It was always going to end in tears, this leftie cheeking of the Security Intelligence Service by requesting details of their spying activities against you. Quelle horreur. What would you tell your comrades if the spooks wrote back and said, "Sorry, you're so uninteresting, we don't have any record of you."
It's the reason I never risked writing to Spy Central a year or so back when they first offered to open their filing cabinets to the paranoid, and to anyone else who suspected the spooks might have been trawling for dirt on them over the years. Having made mock of the SIS at times, in particular, when I unmasked a fellow student as a spy during my Auckland University days, I was naturally enough tempted to discover what they had on me. Holding me back was the fear of receiving a humiliating, "not known at this address" reply.
It would have been fun to dine out on a manila folder of musty notes revealing I'd been overheard plotting the downfall of western civilisation as an under-age drinker in the public bar of the old Grand Hotel in Princes St. But oh, the shame if the official response was I was so unimportant, there was no record of my existence.
Poor old Auckland University law professor Jane Kelsey seems to be going through that very grieving process right now. Her fellow campaigner Green MP Sue Bradford got a large wodge of material back. Green MP Keith Locke hit the jackpot with his request, receiving records of his nefarious leftwing activities dating back to when he was 11 years old. And much fun he had with it at the time, releasing it with much feigned shock and horror to the media.
But Dr Kelsey has got back only three miserable pages. A flyer promoting a public meeting at Auckland University about human rights in the Philippines in 1986, and a summary of a speech she made on the same topic two years later. And these miserable pickings were released only after she demanded a review by the privacy commissioner of her original nil return.
Luckily for her street credibility, the Sunday Star-Times reports that the SIS has said there is more on the Kelsey file, but they're refusing to release it because to do so would be likely to prejudice the security or defence of New Zealand, or the international relations of the Government.
That at least means hers might be as big as Sue's and Keith's and she's possibly more dangerous as well.
Dr Kelsey says the files being withheld might reveal the SIS is bugging her emails. A university colleague is quoted saying he would not be surprised if the SIS had informants at the university. Now that wouldn't surprise me.
Back in the late 1960s, the SIS planted a student-spy on the Auckland campus who tried to enlist the students' association secretary to spy on two visiting Russian students. He was also interested in Auckland students enrolling for a students' association trip to China and Russia.

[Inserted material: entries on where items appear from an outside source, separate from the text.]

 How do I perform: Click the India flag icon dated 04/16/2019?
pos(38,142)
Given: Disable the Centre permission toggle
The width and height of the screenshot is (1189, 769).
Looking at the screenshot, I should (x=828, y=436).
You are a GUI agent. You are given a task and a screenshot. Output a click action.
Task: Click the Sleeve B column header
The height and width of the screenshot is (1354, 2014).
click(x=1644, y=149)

A couple of years previously, while doing part-time history, he had tried to persuade a student to join the notorious Peace Council as a typist and to take duplicate copies of everything typed - these were pre-computer days.
There were demonstrations in Symonds St, uproar in Parliament and eventually, a commission of inquiry. Among his recommendations, the judge-commissioner said no SIS member enrolled at a university should ply his trade at the same time.

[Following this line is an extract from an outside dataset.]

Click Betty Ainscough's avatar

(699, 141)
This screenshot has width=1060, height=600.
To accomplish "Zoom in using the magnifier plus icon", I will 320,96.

The SIS being a law unto itself, there's no way of knowing whether it ever followed this suggestion.
What has changed, however, is our attitude to the spies. Back then, I was warned by concerned academics about the risk I was taking mocking the spooks. Senior staff caught up in the furore felt the need to hire QCs to protect their interests - and their jobs. National politicians bayed for commie blood. The fear of Brigadier Gilbert, the head of the SIS, and his men was palpable.
We live in freer times and the SIS feeling the need to open their files is a response to that. How ironic that the one power they still have to intimidate the left is the threat to reveal they have no file on a person.
Luckily for Dr Kelsey, they haven't quite gone that far.